Fern is true to her word. Even though Wilbur is living amongst the animals now, she still treats him like a beloved friend, and sacrifices her own time to stay with him and continue to be a part of his life.
One afternoon in June, Fern does not arrive on time for her visit. The bored and confused Wilbur walks out to the small yard outside the barn, complaining about how there’s “never anything to do” at the Zuckermans’. He laments that at only two months old, he is “tired of living,” relegated to being trapped in a small yard. A nearby goose with a nervous voice shows Wilbur a loose board in the fence and urges him to push through it. Once free, though, Wilbur is unsure of where to go or what to do. The goose tells him that he can go anywhere he wants, and Wilbur begins exploring the fields of the farm, jumping and skipping with glee.
This passage makes it clear that the animals in the barnyard, though relatively happy, still yearn for freedom. Their lives in the barn are constricted and contained, and the dream of being free to roam is alive in all of them—even Wilbur.
Soon, Edith notices that Wilbur has gotten out and calls for Lurvy, the hired man, to go and catch Wilbur. As news of Wilbur’s escape spreads throughout the farm, the other animals grow excited and watch as Edith and Lurvy work together to try and lure Wilbur back to the barn. Wilbur is uncomfortable with all the attention, and regrets ever trying to get “free.” The animals cheer Wilbur on as he dodges the humans, but eventually he tires of being the center of attention. When Edith entices him with a bucket of slops, Wilbur falls for the bait and returns to the pigpen, even as the animals urge him to “reconsider” and run away.
Wilbur shows here that he is different from all the other animals—though the instinct to chase freedom is alive within him, he longs for company and comfort more than the free reign he’d have in the wild.
As Wilbur eats his snack, Lurvy and Edith repair the loose board in the pen and comment on what a “good pig” Wilbur will make.
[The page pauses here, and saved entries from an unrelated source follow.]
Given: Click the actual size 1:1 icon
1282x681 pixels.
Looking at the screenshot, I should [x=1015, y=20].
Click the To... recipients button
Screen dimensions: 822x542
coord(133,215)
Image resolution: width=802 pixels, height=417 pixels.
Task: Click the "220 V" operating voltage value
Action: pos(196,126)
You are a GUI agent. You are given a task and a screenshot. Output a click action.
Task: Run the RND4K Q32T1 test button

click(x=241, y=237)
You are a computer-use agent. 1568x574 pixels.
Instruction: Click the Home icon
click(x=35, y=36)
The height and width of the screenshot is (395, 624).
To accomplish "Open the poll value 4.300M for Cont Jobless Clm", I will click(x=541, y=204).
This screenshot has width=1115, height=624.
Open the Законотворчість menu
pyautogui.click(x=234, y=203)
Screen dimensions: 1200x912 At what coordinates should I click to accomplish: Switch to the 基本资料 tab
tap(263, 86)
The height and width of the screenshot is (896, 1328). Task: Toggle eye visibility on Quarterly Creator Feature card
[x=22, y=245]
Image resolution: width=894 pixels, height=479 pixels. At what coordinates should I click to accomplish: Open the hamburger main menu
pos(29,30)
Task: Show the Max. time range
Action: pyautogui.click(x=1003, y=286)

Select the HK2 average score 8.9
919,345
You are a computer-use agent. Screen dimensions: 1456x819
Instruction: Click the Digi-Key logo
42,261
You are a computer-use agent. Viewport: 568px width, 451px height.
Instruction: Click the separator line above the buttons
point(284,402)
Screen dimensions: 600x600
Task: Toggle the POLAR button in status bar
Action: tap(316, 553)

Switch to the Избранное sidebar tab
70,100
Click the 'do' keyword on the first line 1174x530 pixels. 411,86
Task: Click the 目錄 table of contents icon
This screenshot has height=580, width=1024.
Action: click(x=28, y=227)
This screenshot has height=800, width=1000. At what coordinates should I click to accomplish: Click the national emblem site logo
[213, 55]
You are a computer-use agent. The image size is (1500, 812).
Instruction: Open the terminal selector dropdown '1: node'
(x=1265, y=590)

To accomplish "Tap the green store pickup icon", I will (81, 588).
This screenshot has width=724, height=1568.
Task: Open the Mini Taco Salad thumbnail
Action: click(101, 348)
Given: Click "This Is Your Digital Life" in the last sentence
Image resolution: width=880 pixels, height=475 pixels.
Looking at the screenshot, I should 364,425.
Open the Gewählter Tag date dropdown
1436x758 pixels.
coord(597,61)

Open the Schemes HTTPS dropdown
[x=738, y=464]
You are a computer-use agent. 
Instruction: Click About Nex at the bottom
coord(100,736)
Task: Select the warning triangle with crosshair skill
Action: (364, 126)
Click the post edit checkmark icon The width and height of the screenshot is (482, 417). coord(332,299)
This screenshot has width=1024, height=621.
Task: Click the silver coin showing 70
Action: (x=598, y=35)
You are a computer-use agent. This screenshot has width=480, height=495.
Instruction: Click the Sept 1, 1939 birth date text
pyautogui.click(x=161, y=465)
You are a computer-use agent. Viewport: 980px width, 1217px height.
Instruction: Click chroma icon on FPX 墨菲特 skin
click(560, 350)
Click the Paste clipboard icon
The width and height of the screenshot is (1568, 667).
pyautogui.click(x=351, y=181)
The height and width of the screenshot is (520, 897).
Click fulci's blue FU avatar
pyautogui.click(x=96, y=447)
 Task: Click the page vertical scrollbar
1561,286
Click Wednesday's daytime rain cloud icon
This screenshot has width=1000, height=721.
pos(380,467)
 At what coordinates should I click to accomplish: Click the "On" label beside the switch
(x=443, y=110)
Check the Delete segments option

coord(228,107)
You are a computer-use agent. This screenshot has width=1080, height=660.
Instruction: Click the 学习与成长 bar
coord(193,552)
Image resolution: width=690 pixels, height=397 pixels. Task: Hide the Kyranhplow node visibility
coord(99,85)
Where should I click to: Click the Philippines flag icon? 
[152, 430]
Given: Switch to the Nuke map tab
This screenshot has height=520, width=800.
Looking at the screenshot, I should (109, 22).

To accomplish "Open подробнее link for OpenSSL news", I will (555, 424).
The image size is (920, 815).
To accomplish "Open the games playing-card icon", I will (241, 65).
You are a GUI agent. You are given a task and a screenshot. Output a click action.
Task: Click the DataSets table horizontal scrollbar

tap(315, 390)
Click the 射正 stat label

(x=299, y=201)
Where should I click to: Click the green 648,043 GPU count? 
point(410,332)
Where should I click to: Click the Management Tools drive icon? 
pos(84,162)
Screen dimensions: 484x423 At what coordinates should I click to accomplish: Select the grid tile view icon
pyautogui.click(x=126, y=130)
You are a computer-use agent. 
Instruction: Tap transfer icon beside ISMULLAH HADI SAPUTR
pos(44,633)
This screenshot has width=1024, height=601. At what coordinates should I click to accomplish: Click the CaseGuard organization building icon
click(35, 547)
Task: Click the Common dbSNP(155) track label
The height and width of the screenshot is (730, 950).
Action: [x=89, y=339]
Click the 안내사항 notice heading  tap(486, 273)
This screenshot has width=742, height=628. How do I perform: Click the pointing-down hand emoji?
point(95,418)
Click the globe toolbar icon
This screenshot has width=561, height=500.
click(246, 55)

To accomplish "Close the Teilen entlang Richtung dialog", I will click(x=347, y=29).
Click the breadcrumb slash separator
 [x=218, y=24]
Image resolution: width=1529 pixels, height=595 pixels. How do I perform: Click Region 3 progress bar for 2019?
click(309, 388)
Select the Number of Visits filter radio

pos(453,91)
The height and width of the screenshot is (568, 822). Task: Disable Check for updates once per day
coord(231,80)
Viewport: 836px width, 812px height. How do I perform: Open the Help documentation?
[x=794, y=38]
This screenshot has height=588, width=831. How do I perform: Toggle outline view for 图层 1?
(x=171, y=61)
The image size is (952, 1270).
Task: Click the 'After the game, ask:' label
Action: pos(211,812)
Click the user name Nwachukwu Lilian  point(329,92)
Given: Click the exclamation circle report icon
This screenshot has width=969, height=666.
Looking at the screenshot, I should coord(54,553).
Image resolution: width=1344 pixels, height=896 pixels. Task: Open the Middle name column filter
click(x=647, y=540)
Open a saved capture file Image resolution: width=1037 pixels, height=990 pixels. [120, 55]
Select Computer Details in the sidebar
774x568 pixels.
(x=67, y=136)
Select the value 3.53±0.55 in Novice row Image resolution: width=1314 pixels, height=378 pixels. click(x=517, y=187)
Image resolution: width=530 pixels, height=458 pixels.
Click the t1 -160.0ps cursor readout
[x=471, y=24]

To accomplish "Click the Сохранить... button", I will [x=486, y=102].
Wilbur feels safe, warm, happy, and content again, and decides that he is perhaps “too young to go out into the world alone” as he lies down, exhausted, for an afternoon nap.
Wilbur’s journey mirrors the journey of a human child—he is experimenting with what it means to be free, learning what being cared for is worth, and making choices for himself rather than for others’ approval.